◆ Task material
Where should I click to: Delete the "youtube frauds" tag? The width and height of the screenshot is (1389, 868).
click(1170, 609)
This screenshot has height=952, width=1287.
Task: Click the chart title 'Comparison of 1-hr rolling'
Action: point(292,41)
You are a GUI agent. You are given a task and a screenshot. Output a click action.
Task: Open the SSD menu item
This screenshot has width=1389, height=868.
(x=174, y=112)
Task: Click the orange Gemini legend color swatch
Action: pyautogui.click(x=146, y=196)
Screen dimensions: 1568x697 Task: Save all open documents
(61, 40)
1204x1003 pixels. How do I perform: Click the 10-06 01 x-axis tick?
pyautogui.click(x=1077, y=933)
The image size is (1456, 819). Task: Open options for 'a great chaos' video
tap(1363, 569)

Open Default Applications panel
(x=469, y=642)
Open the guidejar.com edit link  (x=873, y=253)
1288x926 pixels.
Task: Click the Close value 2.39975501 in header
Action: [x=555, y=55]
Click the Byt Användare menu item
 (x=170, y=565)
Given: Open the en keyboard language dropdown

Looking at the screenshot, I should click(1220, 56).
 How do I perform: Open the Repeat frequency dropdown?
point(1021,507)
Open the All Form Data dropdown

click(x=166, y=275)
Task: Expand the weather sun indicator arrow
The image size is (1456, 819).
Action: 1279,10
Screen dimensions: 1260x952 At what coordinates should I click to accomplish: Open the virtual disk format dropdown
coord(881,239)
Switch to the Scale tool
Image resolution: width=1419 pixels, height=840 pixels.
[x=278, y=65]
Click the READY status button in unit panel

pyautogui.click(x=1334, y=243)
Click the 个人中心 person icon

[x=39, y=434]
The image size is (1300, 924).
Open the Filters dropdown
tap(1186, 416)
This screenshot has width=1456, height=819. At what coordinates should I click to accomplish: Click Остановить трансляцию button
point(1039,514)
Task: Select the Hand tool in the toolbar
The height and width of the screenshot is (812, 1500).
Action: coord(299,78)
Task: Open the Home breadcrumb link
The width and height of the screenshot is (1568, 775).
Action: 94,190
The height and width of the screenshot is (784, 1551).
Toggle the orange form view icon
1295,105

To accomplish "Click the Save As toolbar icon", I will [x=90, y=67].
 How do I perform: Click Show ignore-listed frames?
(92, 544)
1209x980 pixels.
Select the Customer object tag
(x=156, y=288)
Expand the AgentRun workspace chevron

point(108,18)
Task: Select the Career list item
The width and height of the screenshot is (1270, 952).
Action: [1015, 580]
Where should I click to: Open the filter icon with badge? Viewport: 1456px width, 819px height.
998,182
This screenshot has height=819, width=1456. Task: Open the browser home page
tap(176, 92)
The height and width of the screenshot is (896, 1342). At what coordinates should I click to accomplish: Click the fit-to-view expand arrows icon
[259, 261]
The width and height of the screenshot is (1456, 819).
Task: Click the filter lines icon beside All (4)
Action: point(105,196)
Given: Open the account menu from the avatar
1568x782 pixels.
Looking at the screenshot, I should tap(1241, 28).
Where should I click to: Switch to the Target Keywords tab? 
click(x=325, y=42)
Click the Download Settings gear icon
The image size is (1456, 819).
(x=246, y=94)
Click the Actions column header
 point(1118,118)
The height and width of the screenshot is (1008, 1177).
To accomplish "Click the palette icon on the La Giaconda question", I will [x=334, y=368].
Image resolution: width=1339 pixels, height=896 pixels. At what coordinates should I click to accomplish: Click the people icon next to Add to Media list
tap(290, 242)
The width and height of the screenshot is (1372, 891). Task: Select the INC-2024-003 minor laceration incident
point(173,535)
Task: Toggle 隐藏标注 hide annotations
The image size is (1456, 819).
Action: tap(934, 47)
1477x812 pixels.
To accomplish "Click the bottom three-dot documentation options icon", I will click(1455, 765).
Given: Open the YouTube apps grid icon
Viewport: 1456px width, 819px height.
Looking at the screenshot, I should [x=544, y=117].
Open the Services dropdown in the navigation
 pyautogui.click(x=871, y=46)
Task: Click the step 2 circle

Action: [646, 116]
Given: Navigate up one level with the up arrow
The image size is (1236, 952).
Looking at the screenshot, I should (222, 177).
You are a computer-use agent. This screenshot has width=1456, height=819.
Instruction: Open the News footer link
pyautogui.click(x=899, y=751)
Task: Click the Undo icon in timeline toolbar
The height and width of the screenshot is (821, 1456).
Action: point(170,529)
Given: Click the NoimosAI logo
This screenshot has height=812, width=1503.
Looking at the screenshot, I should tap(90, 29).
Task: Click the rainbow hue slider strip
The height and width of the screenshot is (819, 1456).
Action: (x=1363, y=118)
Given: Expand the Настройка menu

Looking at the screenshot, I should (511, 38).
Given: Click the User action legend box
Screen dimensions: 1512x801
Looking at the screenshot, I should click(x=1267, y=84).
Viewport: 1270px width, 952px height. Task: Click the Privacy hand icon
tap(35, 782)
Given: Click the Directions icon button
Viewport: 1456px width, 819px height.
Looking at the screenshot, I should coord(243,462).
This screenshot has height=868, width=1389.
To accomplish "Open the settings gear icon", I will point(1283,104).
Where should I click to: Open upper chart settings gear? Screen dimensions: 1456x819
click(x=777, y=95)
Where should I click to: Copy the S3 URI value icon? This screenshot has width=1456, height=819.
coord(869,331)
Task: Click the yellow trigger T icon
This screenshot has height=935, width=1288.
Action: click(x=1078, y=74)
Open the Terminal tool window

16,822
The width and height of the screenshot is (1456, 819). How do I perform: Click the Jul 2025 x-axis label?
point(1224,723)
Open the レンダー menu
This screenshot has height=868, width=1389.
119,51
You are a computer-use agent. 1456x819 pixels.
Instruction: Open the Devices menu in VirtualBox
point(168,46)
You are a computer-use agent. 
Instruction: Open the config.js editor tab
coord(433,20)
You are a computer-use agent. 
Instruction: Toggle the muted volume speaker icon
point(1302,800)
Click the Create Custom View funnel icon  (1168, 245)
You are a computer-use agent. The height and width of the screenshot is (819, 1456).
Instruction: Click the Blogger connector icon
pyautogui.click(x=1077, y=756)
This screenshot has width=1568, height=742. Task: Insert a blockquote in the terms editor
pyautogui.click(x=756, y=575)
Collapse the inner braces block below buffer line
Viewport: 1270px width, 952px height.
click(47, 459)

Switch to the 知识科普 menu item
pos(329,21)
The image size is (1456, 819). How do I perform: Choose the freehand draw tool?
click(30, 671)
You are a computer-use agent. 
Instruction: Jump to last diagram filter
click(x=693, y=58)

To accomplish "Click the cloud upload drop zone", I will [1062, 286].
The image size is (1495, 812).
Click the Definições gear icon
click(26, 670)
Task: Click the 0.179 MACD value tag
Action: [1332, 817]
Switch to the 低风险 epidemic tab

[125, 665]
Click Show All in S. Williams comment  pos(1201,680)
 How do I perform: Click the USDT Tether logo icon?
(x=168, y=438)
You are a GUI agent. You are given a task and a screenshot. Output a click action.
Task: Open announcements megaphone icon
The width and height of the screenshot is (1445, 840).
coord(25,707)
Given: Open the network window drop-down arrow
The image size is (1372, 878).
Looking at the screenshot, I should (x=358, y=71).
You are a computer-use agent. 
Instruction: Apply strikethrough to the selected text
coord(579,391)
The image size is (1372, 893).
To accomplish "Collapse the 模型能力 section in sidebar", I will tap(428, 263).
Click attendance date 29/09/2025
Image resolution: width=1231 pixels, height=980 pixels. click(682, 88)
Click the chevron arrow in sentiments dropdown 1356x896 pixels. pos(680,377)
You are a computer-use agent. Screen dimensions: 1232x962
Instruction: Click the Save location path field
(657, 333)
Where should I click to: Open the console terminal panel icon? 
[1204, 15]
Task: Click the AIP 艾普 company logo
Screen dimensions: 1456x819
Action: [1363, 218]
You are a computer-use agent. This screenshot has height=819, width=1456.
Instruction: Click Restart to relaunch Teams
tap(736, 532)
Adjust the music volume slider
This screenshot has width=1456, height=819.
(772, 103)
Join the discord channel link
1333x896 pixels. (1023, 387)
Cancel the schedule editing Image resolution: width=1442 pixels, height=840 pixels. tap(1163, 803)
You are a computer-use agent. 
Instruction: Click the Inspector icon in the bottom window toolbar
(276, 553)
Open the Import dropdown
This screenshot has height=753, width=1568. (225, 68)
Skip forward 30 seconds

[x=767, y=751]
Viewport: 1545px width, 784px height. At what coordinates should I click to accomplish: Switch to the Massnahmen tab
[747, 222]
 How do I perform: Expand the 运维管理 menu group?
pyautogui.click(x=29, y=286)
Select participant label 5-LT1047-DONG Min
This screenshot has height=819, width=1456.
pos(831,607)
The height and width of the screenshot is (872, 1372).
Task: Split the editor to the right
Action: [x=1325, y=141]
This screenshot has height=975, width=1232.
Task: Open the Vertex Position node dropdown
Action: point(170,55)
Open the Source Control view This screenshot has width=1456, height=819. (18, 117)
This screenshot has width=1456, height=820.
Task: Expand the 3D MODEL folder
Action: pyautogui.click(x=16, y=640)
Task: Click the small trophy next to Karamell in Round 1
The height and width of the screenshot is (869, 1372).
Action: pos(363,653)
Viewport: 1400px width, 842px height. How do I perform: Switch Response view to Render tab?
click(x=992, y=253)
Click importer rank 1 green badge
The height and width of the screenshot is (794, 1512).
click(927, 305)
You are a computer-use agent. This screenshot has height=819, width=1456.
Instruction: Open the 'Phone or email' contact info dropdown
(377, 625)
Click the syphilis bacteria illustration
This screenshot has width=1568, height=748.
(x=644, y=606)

◆ What is expected
In the records above, find each line that mentions the string "Collapse", then copy it.

◆ Expected output
Collapse the inner braces block below buffer line
To accomplish "Collapse the 模型能力 section in sidebar", I will tap(428, 263).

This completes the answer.